Altcoin Daily host Austin Arnold is warning that the crypto markets could play host to some major price manipulation in the coming months.
In a new video, the crypto trader says that the introduction of Bitcoin micro futures (contracts for 0.1 Bitcoin) by the Chicago Mercantile Exchange (CME) in May could allow traditional markets actors to influence the price of BTC without having to actually own or hold it.
The contracts target retail investors, and provide a completely legal way for investors to manipulate the price of the flagship cryptocurrency, notes Arnold.
Futures contracts are known to be vulnerable to “spoofing” whereby many contracts are opened with no intention of being executed, creating false bearish or bullish sentiment. The expiration dates of BTC futures contracts have also long been speculated to be associated with dips in the price of Bitcoin.
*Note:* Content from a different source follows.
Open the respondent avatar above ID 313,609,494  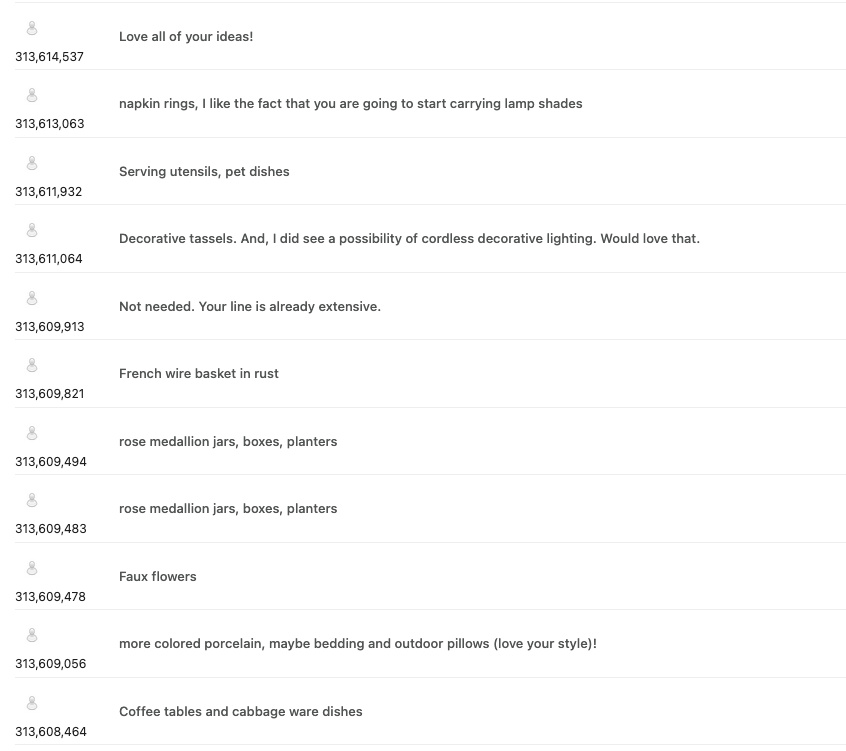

“Ultimately, if the big guys are able to do this with what the CME contracts offer now, this is a good thing, because it does give the little guy equal exposure to these derivatives. This is [also] a bad thing because it will lead to market manipulation. With CME cryptocurrency futures, investors/traders aren’t required to actually ever hold Bitcoin. You do not need a digital wallet because Bitcoin futures are financially settled, meaning settled in fiat, and therefore do not involve the exchange of actual Bitcoin.”
Arnold says that while the CME just has micro futures for Bitcoin as of now, they also have regular-sized contracts for Ethereum which are already trading at significant volume levels.
“While there are only micro contracts for Bitcoin right now, the CME does already have regular contracts for Ethereum. The exchange also launched Ethereum futures contracts last month and those have seen around 767 contracts traded on average each day or equivalent to around 38,000 Ethereum on average traded each day since launch… So whether you hold Bitcoin, or whether you hold Ethereum, this does affect you.”